Directive:
Please transcribe word for word the part of the Yucatán travel journal below that opens with the words containing "When possible, Rebecca" and closes with "than natural erosion.".
Excerpt Block Start
An added bonus at Celestún was a trip through dense mangroves and swimming in a ojo de agua which is a large clear pool in the middle of the mangrove caused by the blending of an spring with the lagoon´s sea water. Rebecca thought it was a treat to swim in it even though I tried to tell her that there were crocodiles (a patent lie).
Casa Catherwood At The Dawn Of Lithography
Wednesday, July 25, 2007
On Monday I satisfied my curiousity and went to Casa Catherwood. They have on display 25 original lithographs published by Catherwood in England. Originally he did them to illustrate his collaboration with American writer/diplomat John L. Stephens, Incidents of Travel in Central America, Chiapas and Yucatan which was printed after their trip in 1842.
It was a special treat as I have seen reproductions (many very poor) in books for years but never an original from the limited edition of 300. To see these lithographs in full colour without the humanity of thousands that is the reality of 2007 is thrilling as is to see the ruins before their improved restoration.
The original jungle has been removed and one is mercy to the implacable Yucatan sun over one's head.
Not as well known as Stephens's and Catherwood's original Incidents of Travel in Central America, Chiapas and Yucatan is their second effort, Incidents of Travel in Yucatan. In the first book both travelers have to leave Uxmal suddenly as Catherwood comes down with a terrible fever. In Incidents of Travel in Yucatan, there are new Catherwood lithographs but there is also a detailed history of the conquest of Yucatan by the Spaniards and interesting account on how almost Texas and Yucatan became a country on its own. There is also a one year record (September 1842 to August 1843) of the temperatures in Merida in the morning, noon and the evening. The temperatures, similar to the ones we are experiencing now, do not reflect the extremely high relative humidity.
When possible, Rebecca wants to be in our hotel pool! Curiously only now did I find out that Catherwood used the camera obscura to help him get his sketches right. And both Stephens and Catherwood started a short lived (they experienced a brief beginner's luck) y venture of taking portraits of beautiful meridanas using the complicated method of the Daguerreotype.
El Caracol, Chichén Itzá & A Flat in Hoctún
Tuesday, July 24, 2007
None of the above images that I took all those years ago at Chichén would be possible now. I would have never suspected that at least ten thousand people would converge daily there as was the case today. People were everywhere. Rebecca goto bored as nobody is allowed to climb any of the ruins. In a few years we would make them disappear more quckly than natural erosion.
Returning in our tour bus we had a flat and the flat was repaired at a charming little town called Hoctún. A lady with red hair protested but the rest of us took the opportunity to ride the towns taxis called tricitaxis in which a driver pedalled behind us as we sat under a seat and canopy in the front. The unplanned events that always happen in Mexico can be charming as this one was.
Excerpt Block End
Data extract Block Start
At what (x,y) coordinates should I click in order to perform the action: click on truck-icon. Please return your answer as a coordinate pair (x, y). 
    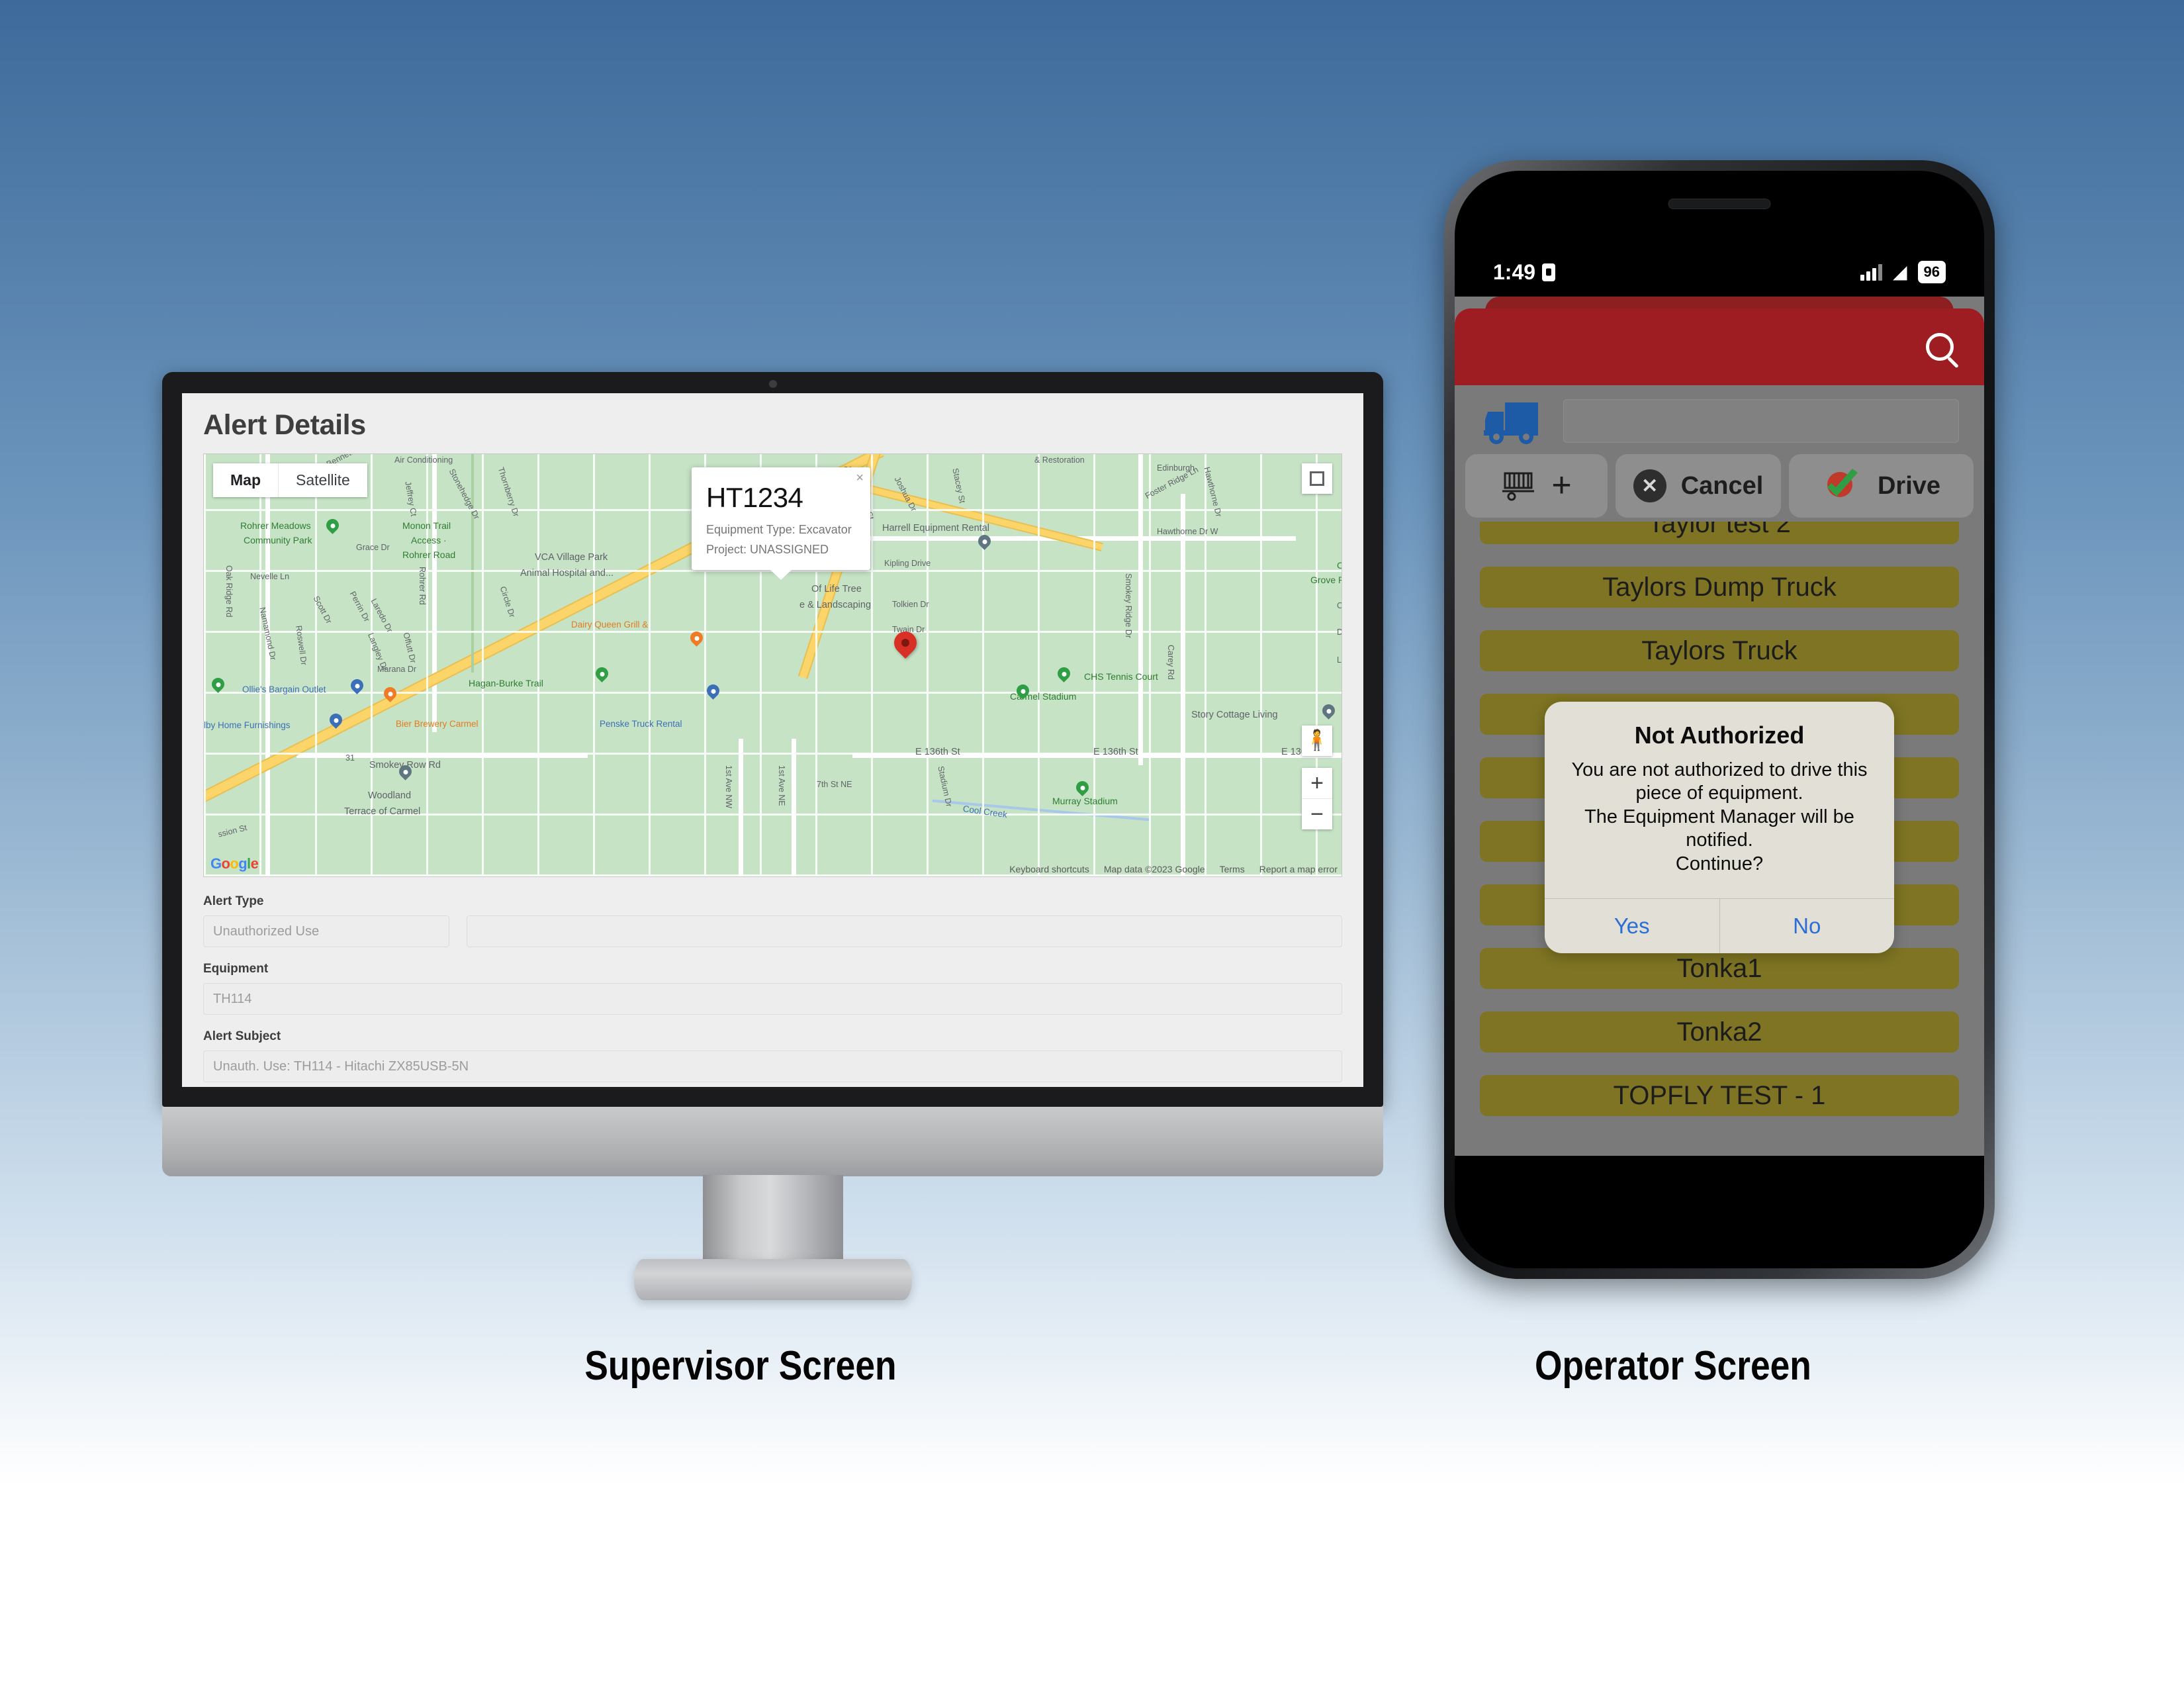
    Looking at the image, I should click on (1515, 421).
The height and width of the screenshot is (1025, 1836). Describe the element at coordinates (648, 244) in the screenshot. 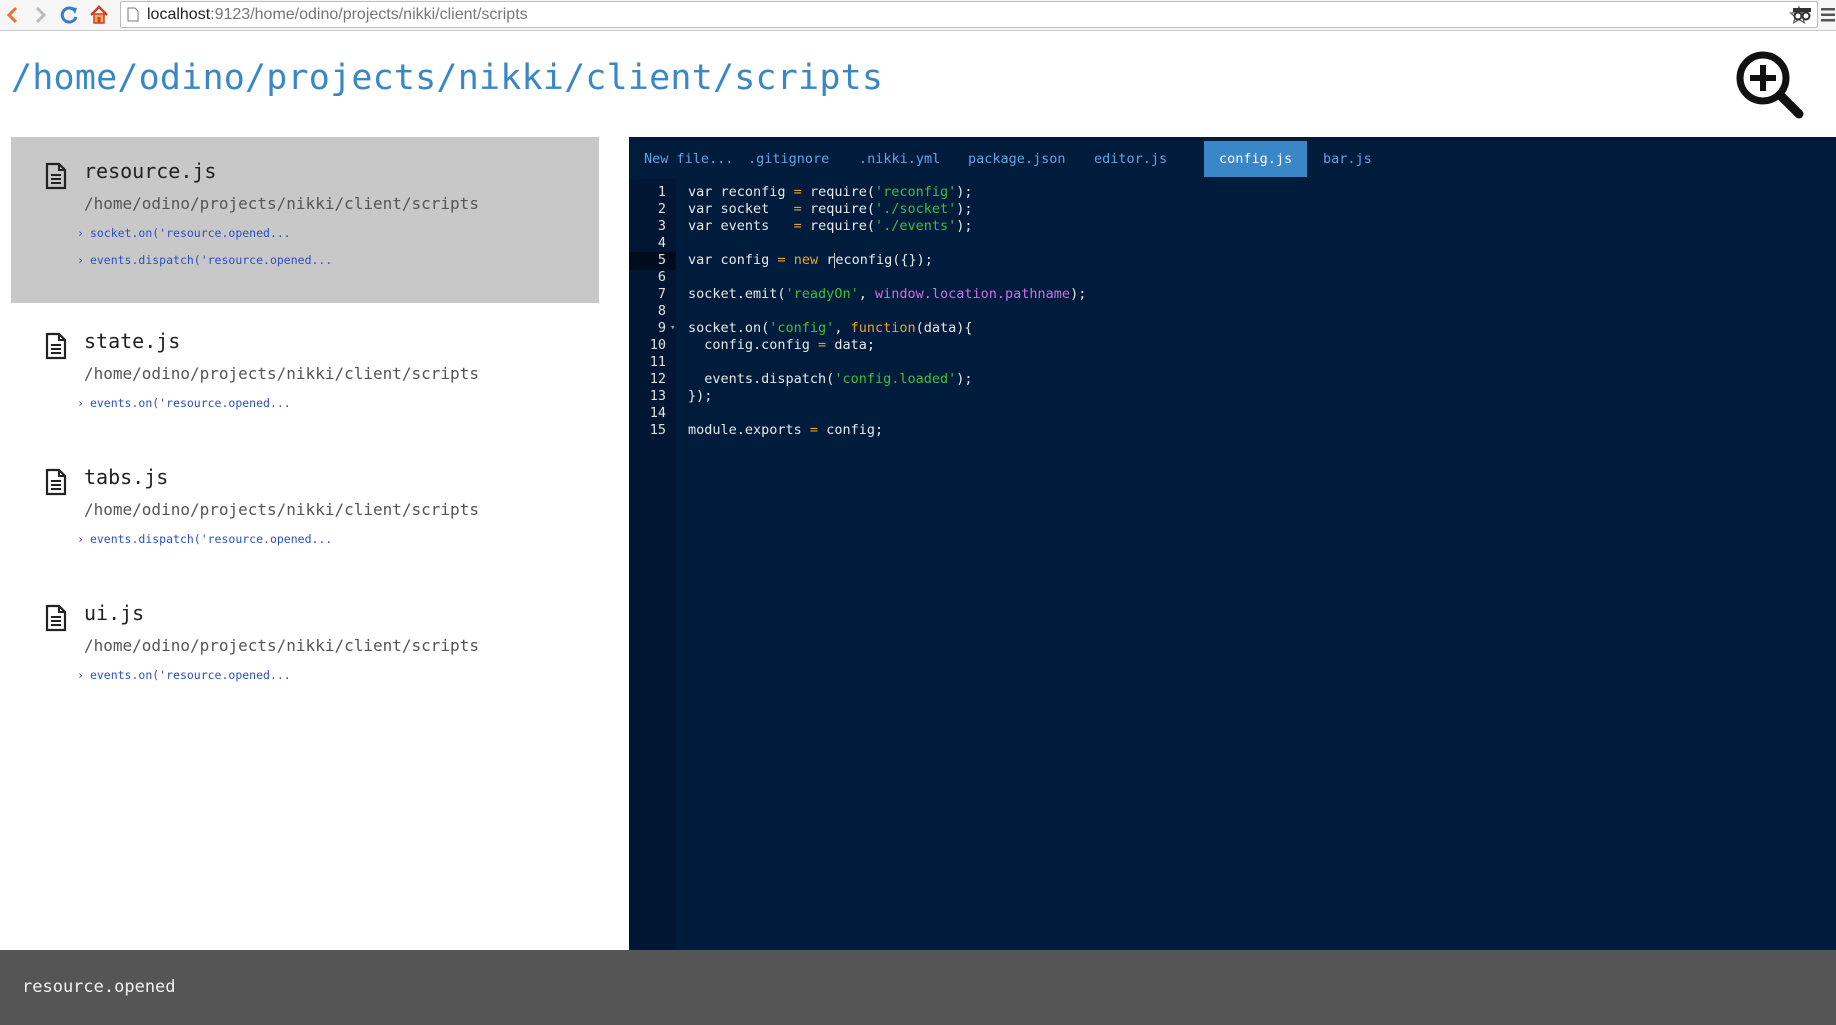

I see `line-number: 4` at that location.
Data extract Block End
Your solution:
When possible, Rebecca wants to be in our hotel pool! Curiously only now did I find out that Catherwood used the camera obscura to help him get his sketches right. And both Stephens and Catherwood started a short lived (they experienced a brief beginner's luck) y venture of taking portraits of beautiful meridanas using the complicated method of the Daguerreotype.
El Caracol, Chichén Itzá & A Flat in Hoctún
Tuesday, July 24, 2007
None of the above images that I took all those years ago at Chichén would be possible now. I would have never suspected that at least ten thousand people would converge daily there as was the case today. People were everywhere. Rebecca goto bored as nobody is allowed to climb any of the ruins. In a few years we would make them disappear more quckly than natural erosion.